Geoffrey Stone, a constitutional scholar at the University of Chicago law school, said he understands why federal authorities targeted Middle Eastern and South Asian immigrants inside this country. Fundamentalist Muslims affiliated with Saudi native Osama bin Laden and al-Qaida are believed to have carried out the attacks.
But, Stone asked, why were so many immigrants detained for weeks and months if it was clear they had nothing to do with terrorism?
“We don’t know if these people have been allowed to consult lawyers. We don’t know how many of them have been deported. It’s hard to understand why any of that has to be secret,” Stone said. “I think that’s pretty disturbing. That is difficult to square with responsible government.”
The Justice Department has said identifying the detainees is not a good idea. They say suspects would be reluctant to cooperate if they knew their names would be publicized, innocent people could be linked unfairly to Sept. 11, and terrorists would know which of their associates were in U.S. custody.
Assistant Attorney General Viet Dinh said government agents are making sure all detainees are afforded the “full panoply” of rights under the Constitution.
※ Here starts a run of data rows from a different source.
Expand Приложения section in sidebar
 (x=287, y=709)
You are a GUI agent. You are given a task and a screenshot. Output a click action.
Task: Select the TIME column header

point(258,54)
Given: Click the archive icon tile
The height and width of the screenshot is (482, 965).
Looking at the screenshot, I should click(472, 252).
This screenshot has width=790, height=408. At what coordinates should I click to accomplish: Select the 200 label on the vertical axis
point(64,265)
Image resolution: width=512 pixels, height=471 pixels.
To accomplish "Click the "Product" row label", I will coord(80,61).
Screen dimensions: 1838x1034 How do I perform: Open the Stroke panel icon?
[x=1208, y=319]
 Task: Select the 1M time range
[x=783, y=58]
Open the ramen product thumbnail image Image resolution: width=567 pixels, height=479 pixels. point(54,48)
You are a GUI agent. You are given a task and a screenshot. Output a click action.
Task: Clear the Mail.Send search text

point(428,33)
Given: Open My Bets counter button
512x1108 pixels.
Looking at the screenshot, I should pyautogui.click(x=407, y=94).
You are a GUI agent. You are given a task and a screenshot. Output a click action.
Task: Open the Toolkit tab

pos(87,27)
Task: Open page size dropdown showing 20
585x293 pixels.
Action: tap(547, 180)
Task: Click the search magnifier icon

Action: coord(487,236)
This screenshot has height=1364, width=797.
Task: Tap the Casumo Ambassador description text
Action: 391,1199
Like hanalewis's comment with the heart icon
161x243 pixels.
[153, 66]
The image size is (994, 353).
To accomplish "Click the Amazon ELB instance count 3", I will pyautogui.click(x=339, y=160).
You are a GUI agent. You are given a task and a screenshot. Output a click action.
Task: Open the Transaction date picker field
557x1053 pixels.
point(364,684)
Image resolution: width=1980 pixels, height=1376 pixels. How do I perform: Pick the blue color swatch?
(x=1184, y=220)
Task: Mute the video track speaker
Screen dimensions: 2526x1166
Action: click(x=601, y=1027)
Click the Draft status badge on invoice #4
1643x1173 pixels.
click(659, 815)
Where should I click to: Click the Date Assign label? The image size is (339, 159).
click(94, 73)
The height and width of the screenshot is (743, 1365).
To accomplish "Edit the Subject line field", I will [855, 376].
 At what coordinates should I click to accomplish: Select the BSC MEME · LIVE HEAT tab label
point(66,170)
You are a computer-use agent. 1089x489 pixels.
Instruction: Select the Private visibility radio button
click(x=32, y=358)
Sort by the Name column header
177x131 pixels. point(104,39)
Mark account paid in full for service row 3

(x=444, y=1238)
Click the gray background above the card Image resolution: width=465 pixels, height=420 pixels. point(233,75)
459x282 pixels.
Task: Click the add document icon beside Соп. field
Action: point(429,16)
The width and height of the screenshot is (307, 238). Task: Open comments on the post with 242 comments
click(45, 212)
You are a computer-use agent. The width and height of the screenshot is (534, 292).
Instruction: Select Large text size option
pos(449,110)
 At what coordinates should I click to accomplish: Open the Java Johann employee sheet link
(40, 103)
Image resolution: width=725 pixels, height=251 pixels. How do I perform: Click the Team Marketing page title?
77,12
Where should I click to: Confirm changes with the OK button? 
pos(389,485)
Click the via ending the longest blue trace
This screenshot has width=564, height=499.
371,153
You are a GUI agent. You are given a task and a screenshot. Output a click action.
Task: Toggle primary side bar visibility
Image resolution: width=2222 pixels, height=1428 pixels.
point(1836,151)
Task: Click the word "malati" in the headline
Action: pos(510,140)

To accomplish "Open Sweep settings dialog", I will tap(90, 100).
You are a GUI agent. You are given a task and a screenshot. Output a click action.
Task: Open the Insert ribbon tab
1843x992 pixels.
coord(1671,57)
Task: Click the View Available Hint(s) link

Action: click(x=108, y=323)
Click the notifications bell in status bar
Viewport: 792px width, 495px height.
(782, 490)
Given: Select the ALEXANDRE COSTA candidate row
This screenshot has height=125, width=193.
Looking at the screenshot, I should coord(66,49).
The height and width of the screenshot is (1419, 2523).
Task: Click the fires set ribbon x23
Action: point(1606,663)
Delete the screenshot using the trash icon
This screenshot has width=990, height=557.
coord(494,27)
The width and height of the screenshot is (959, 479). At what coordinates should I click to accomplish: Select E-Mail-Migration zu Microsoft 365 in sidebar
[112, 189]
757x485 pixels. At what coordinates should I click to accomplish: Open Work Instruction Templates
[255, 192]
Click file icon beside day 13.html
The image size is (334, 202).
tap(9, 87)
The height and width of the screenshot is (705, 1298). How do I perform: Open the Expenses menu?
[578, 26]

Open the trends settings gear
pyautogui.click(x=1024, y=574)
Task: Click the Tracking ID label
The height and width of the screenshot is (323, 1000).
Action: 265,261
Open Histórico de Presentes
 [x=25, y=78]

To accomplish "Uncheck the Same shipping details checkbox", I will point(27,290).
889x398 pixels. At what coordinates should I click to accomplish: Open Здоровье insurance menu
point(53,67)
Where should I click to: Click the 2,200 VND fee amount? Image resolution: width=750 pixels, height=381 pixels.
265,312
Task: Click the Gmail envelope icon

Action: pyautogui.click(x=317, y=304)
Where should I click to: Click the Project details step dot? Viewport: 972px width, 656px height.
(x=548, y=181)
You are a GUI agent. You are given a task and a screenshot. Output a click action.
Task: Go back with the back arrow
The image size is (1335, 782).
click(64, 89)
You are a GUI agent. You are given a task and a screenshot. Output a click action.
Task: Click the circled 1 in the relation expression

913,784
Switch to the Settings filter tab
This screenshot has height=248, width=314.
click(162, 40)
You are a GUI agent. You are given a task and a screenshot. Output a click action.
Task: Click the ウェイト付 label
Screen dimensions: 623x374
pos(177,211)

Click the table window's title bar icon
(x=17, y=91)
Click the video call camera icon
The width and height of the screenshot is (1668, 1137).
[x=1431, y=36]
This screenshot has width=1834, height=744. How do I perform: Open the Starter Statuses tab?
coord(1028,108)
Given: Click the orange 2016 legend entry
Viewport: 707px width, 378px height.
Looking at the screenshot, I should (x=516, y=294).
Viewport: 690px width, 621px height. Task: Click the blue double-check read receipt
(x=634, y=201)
“We try to accommodate the media and the public’s need for information,” he said. “But at the same time, we will not allow the information to be misused by the terrorists. ... I don’t see this as a tradeoff between liberty and security.”
Judges’ verdicts mixed
However, U.S. District Judge Gladys Kessler agreed with civil rights groups that the names don’t need to be secret.
In an Aug. 2 ruling, she ordered the government to identify domestic detainees and their lawyers before the end of the month. The Justice Department has appealed.
The government’s interest in preventing future attacks and finding all those connected with the past attacks is understandable, Kessler wrote.
However, “the first priority of the judicial branch must be to ensure that our government always operates within the statutory and constitutional restraints, which distinguish a democracy from a dictatorship,” she wrote. “Difficult times such as these have always tested our fidelity to the core democratic values of openness, government accountability, and the rule of the law.”
Critics of the Guantanamo detentions lost a legal round Aug. 1 when another U.S. district judge, Colleen Kollar-Kotelly, ruled the Cuba detainees don’t have a right to U.S. court hearings. That decision, which came in two lawsuits filed on behalf of 14 of the detainees, allows the military to hold them indefinitely without filing charges.